The Tuesday session was no different and bitcoin dropped to $45,835. It is worth noting that buyers pushed the price up to $47,500 during intraday, but the move was fully retraced in the evening part of the trading.
The third working day of the week came with a flash crash as BTC moved below the mentioned horizontal support and closed the day at $43,500.
As of the time of writing, the coin is trading even lower, at $42,840, still trying to absorb the FED’s FOMC meeting minutes from December where a large number of the participants shared the same view that more interest rate hikes will be required in 2022 to tackle inflation.
ETH/USD
The Ethereum Project token ETH registered a 6 percent loss on a weekly basis and ended the trading session on Sunday at $3,828. For the first time since October 2021, the coin is trading below the $3,900 weekly support line. On the other hand, it is still in a bull flag-like pattern formation on the bigger timeframe.

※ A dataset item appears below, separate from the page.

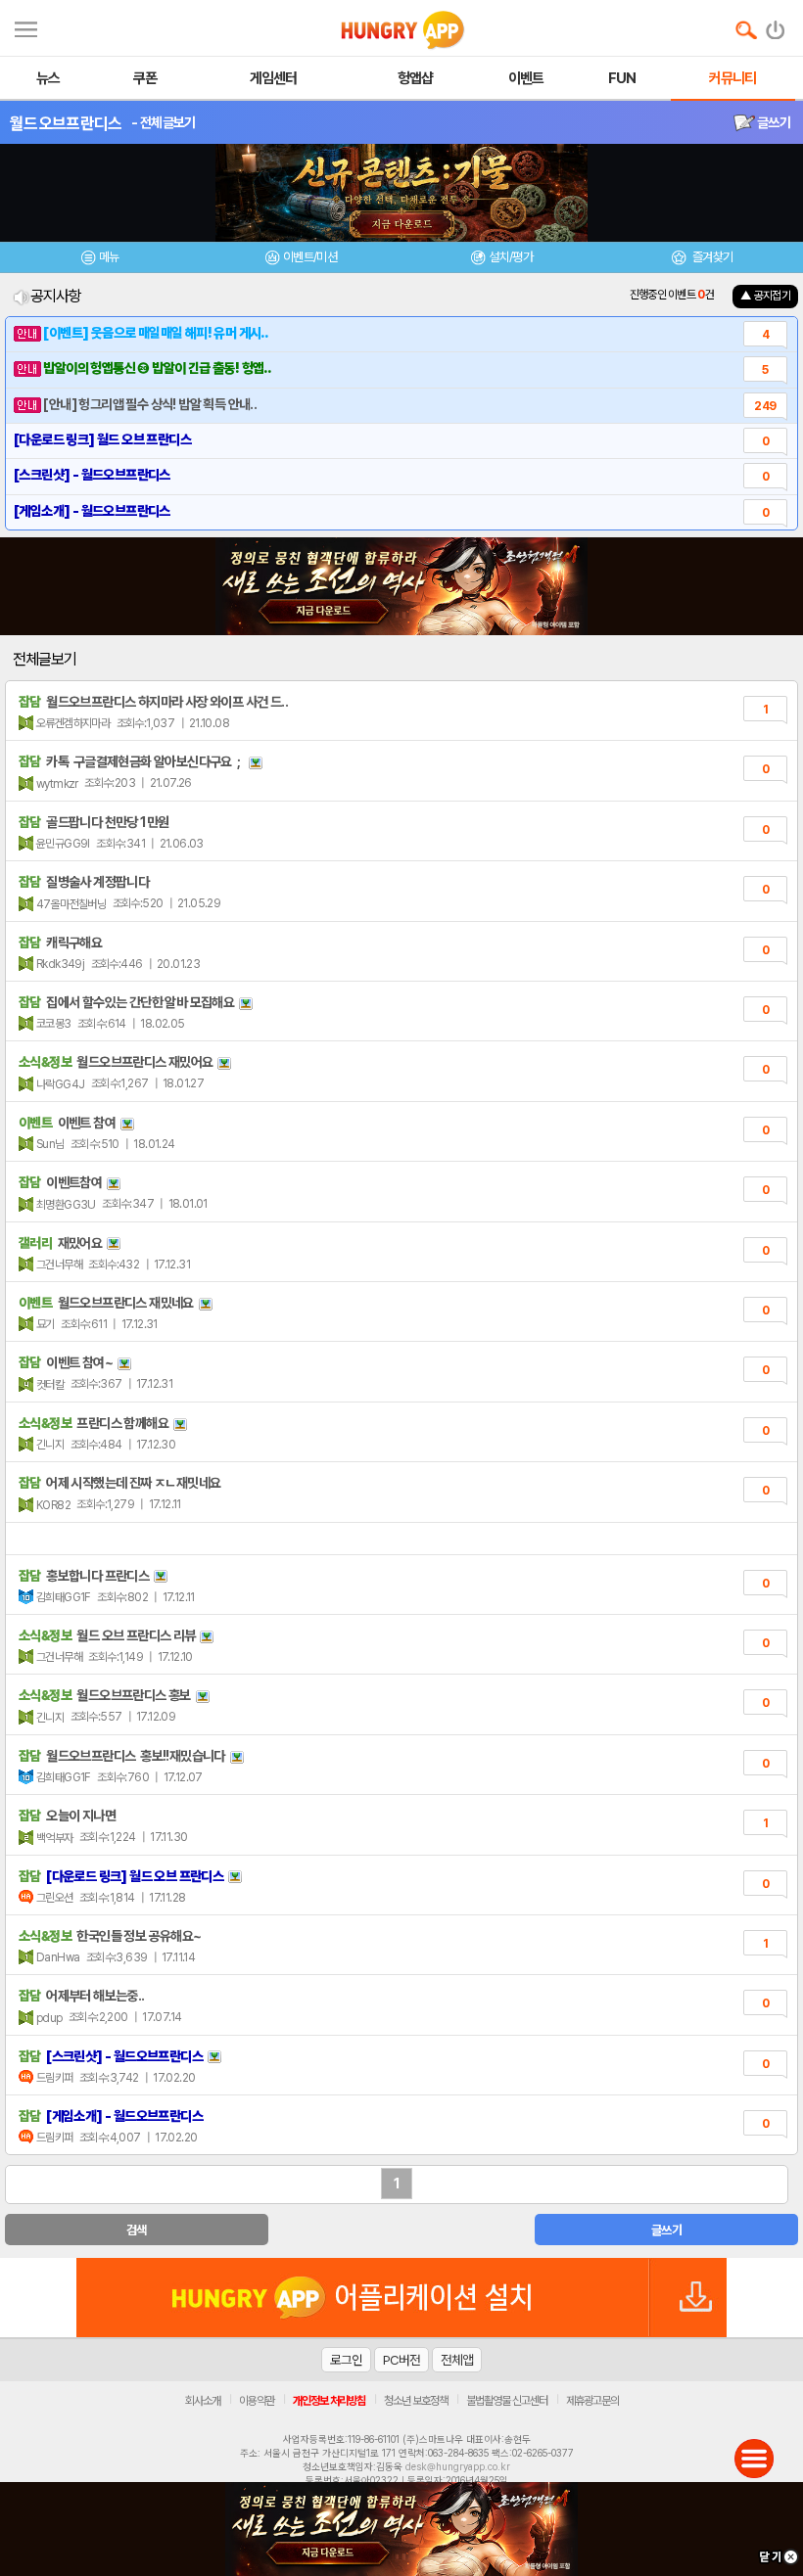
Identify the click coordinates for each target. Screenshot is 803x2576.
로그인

On Monday, January 3, the ether fell down to $3,764 in a full retrace of the move from the previous session.
Then on Tuesday, it first jumped to $3,900 in the morning, then came back down to the zone around $3,700 in the evening after suffering rejection at the 21-day EMA. The trading volumes continued to fall on average and leading altcoin was once again building a bear flag below the already-mentioned former horizontal support. Another drop and re-test of the lower boundary of the downtrend channel might result in breaking it, opening the door for a re-visit of the area below $3,500.
This is precisely what happened during the mid-week session on Wednesday when ETH lost 6.6 percent to reach $3,540, below the downtrend corridor.
The ETH/USDT pair is trading at $3,340 on Thursday morning.